As aplicações de contact tracing no combate à covid-19: haverá ainda lugar para a esperança?

As aplicações de alerta e de rastreio de contactos podem constituir um instrumento valioso para informar e alertar os utilizadores que tenham estado na proximidade de uma pessoa infetada.

A crise de saúde pública causada pela pandemia da covid-19 acrescentou ao léxico corrente uma expressão nova, com conotação de esperança: o digital contact tracing.

A utilização de aplicações para telemóveis inteligentes como estratégia complementar ao labor exaustivo e minucioso de investigação e vigilância epidemiológica desenvolvido pelos especialistas de saúde pública apresenta um potencial relevante na identificação de contactos de proximidade com pessoas infetadas, na contenção da propagação da doença e na interrupção de cadeias de transmissão.

As aplicações de alerta e de rastreio de contactos podem constituir um instrumento valioso para informar e alertar os utilizadores que tenham estado na proximidade de uma pessoa infetada, em locais públicos ou em outras circunstâncias em que a identificação seria difícil ou impossível pelos meios tradicionais.

A informação massiva que as tecnologias e dados digitais proporcionam, combinada com o auto isolamento, o seguimento e a realização de testes de despistagem, pode permitir às autoridades de saúde um controlo mais rápido e eficaz da disseminação da infeção (no limite, a adoção de medidas de confinamento seletivo), com virtualidades na elevação do patamar de segurança na reabertura da sociedade, na liberdade de circulação entre diferentes países e regiões e na recuperação da economia.

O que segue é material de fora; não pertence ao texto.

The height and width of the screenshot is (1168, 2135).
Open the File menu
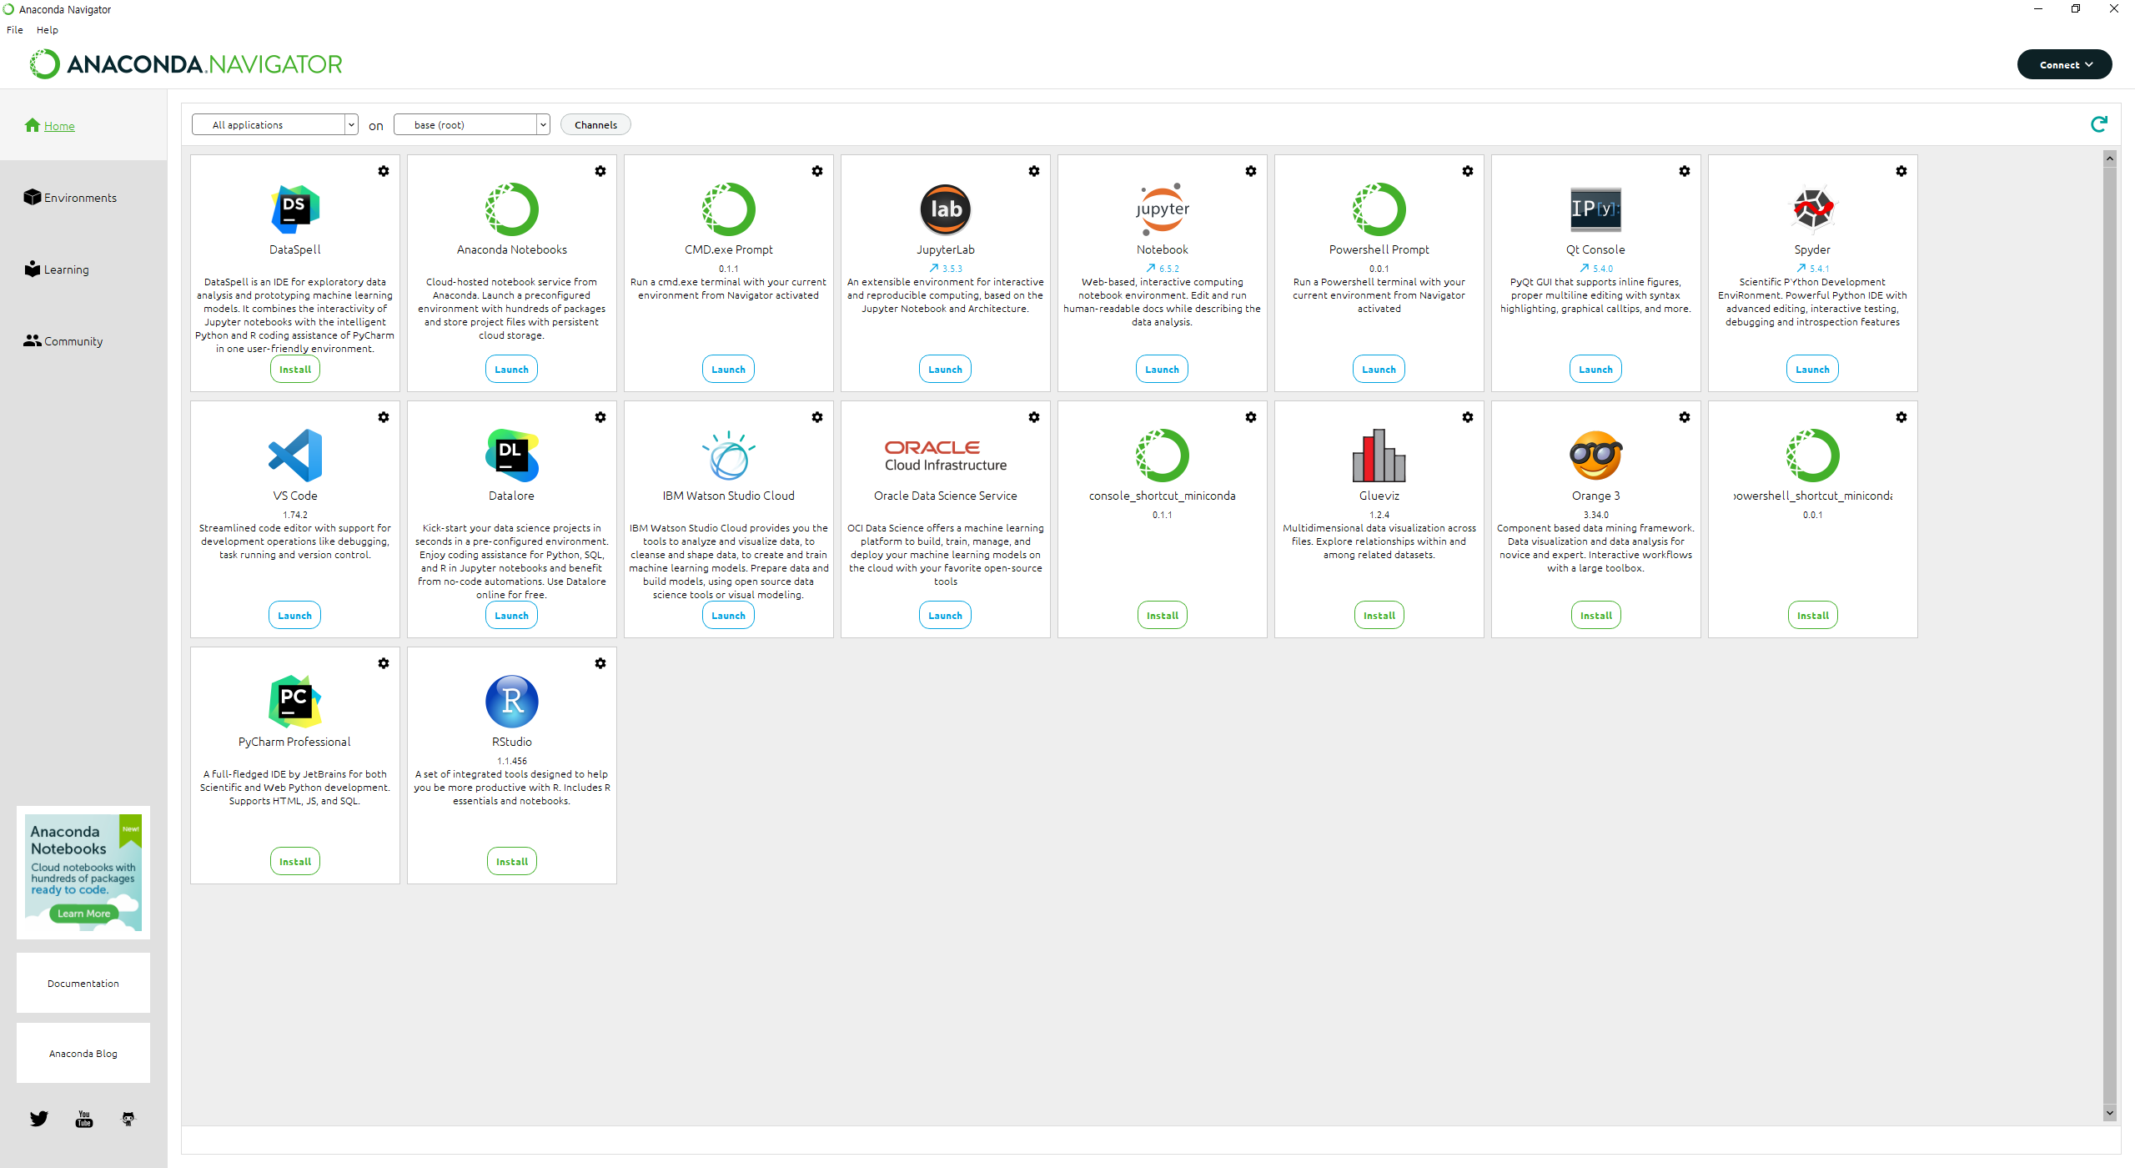click(x=15, y=30)
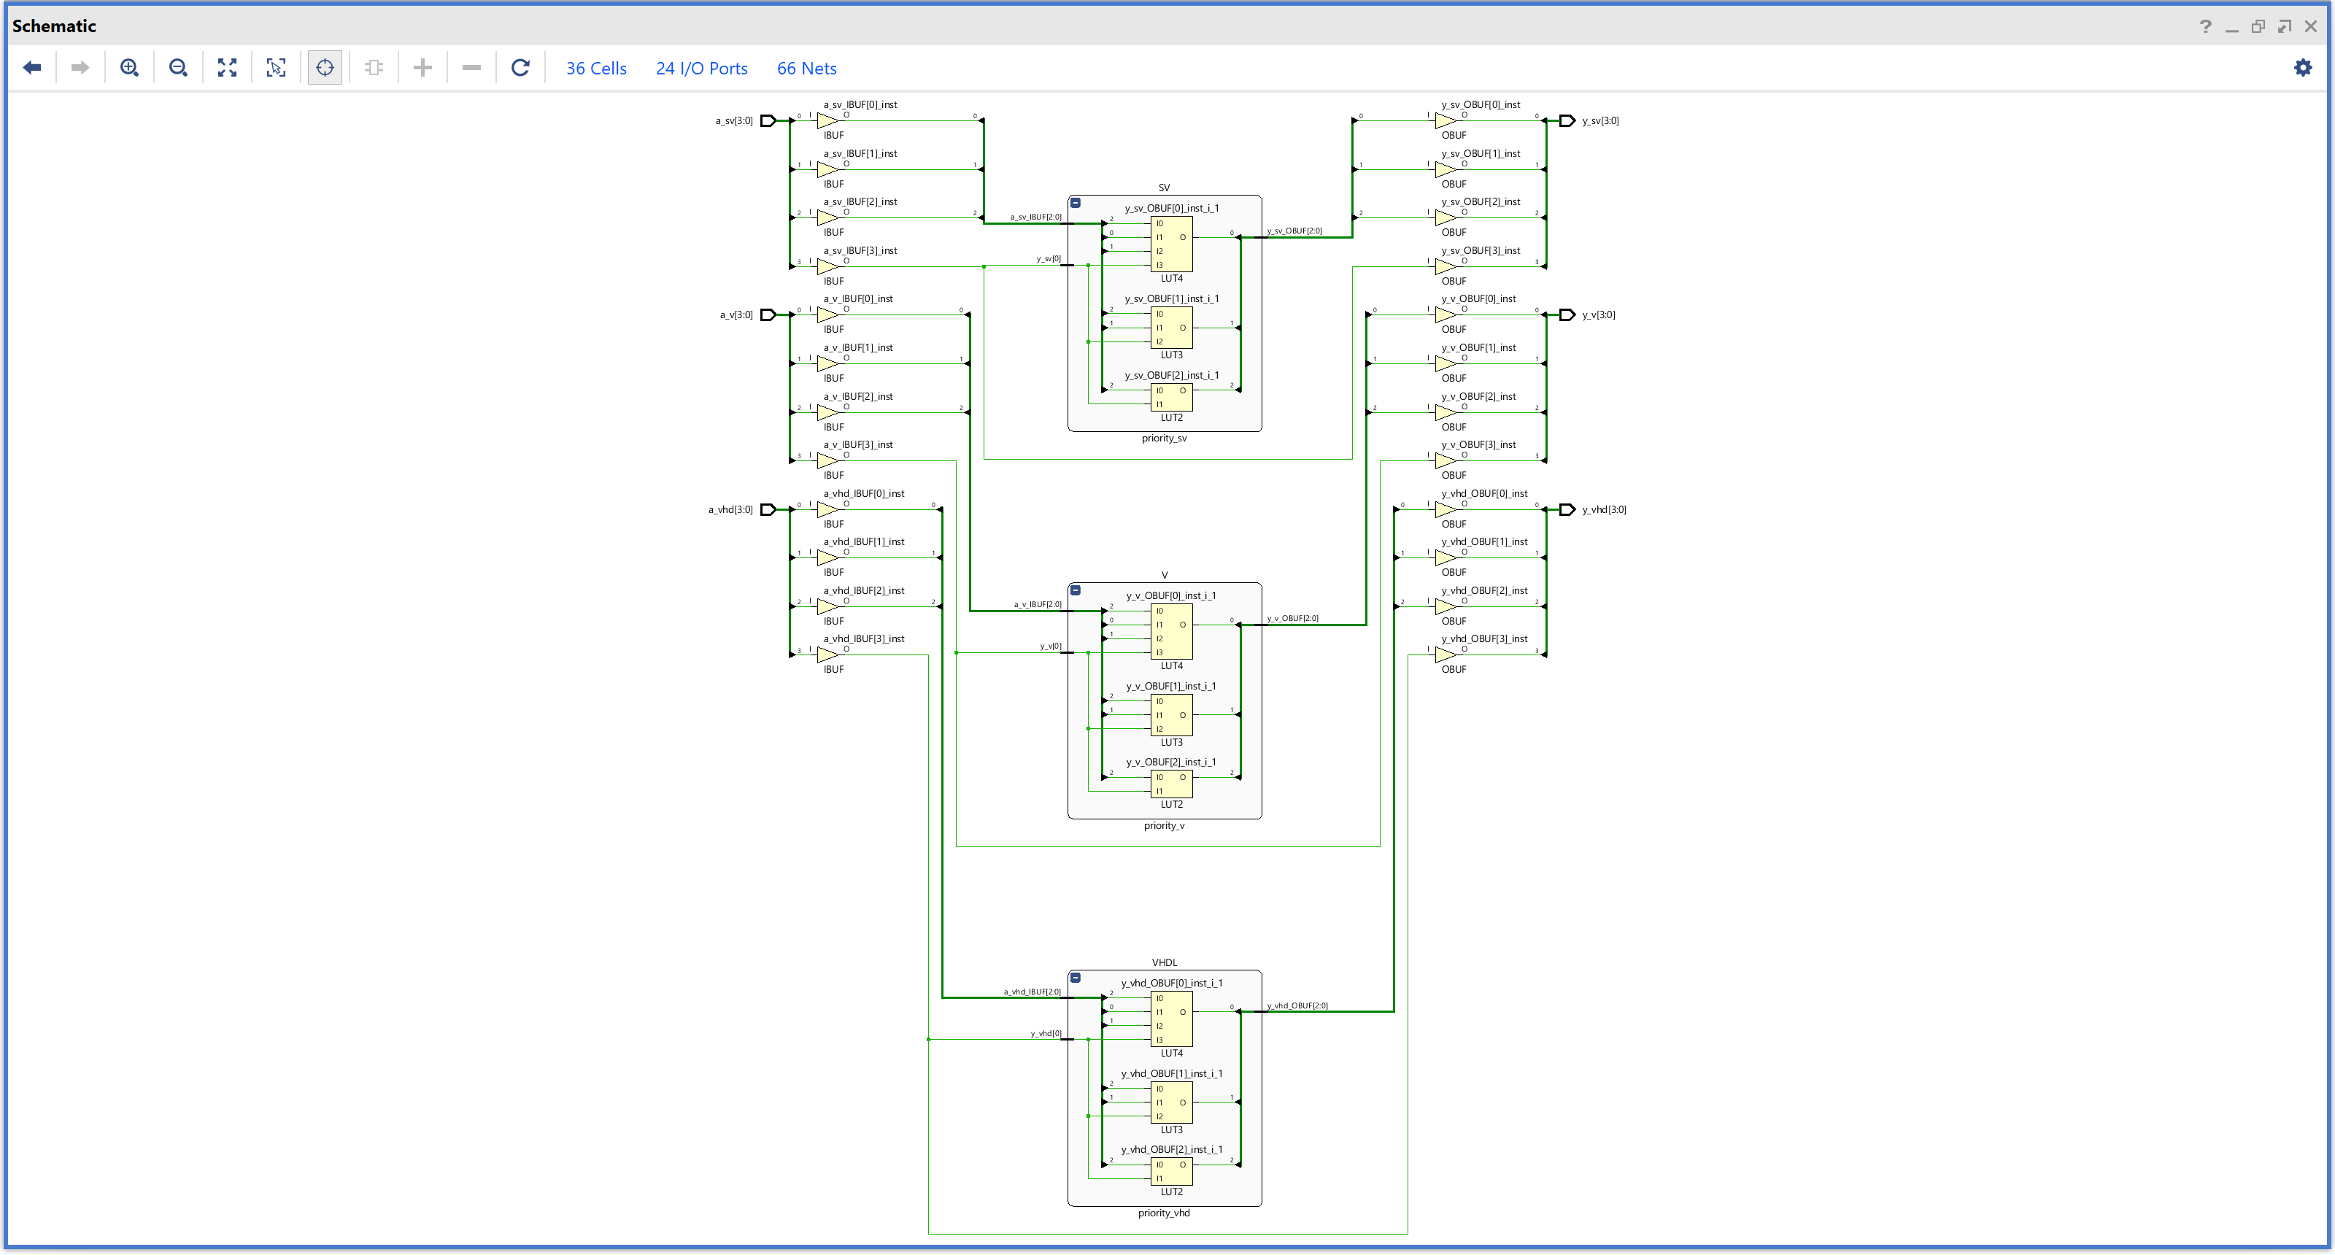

Num processo paralelo ao dos esforços para encontrar um medicamento ou uma vacina, multiplicaram-se na Europa grupos de trabalho e projetos, liderados por agências governamentais, universidades, centros de investigação e empresas privadas. Rapidamente se concluiu que qualquer solução, para responder à emergência sanitária e não criar riscos acrescidos, teria de inovar sem verdadeiramente o fazer, isto é, teria de ser concebida a partir de meios já existentes e suficientemente estudados e conhecidos.

A tecnologia Bluetooth (que permite medir a intensidade dos sinais emitidos para determinar se dois telefones inteligentes estiveram suficientemente próximos para que os seus utilizadores tenham transmitido o vírus) foi apontada como a única compatível com a muralha protetora da privacidade e dos dados pessoais resultante da apertada malha multinível tecida pelos princípios e regras consagrados no RGPD, na Carta dos Direitos Fundamentais da União Europeia, na Convenção Europeia dos Direitos do Homem, na Convenção 108 do Conselho da Europa e na Diretiva “ePrivacy” e reforçada pela jurisprudência do Tribunal de Justiça da União Europeia e do Tribunal Europeu dos Direitos Humanos.

Anonimização, liberdade de decisão, limitação da finalidade, minimização, controlo, transparência, responsabilização e segurança, pilares estruturantes do direito à autodeterminação informacional, são imperativos sublinhados na Recomendação da Comissão Europeia, nas guidelines do Comité Europeu para a Proteção de Dados e nas Declarações do Conselho da Europa produzidas ao longo do mês de abril.

O biopoder de separar os sãos dos doentes e de determinar quem está em risco é colocado perante um modelo de controlo que, apesar das muitas garantias, assume a liberdade de ir e vir em troca do rastreamento e da vigilância em tempo real.

Às limitações técnicas do Bluetooth, com diminuta sensibilidade e risco de falsos positivos e negativos, somam-se as limitações no acesso à tecnologia, a suscitar questões de discriminação e falta de equidade, as dúvidas sobre a segurança, a minar a confiança fundamental para a necessária adesão massiva de utilizadores, as inflexões e falta de consenso entre os países sobre o modelo (centralizado ou descentralizado) a adotar, que criam dúvidas sobre o papel e poderes das autoridades de saúde, e ainda as dificuldades de interoperabilidade entre diferentes aplicações e nas movimentações transfronteiriças de pessoas. Limitações, dúvidas e dificuldades de magnitude suficiente para pôr em causa a eficácia do prometido digital contact tracing. Haverá ainda lugar para a esperança?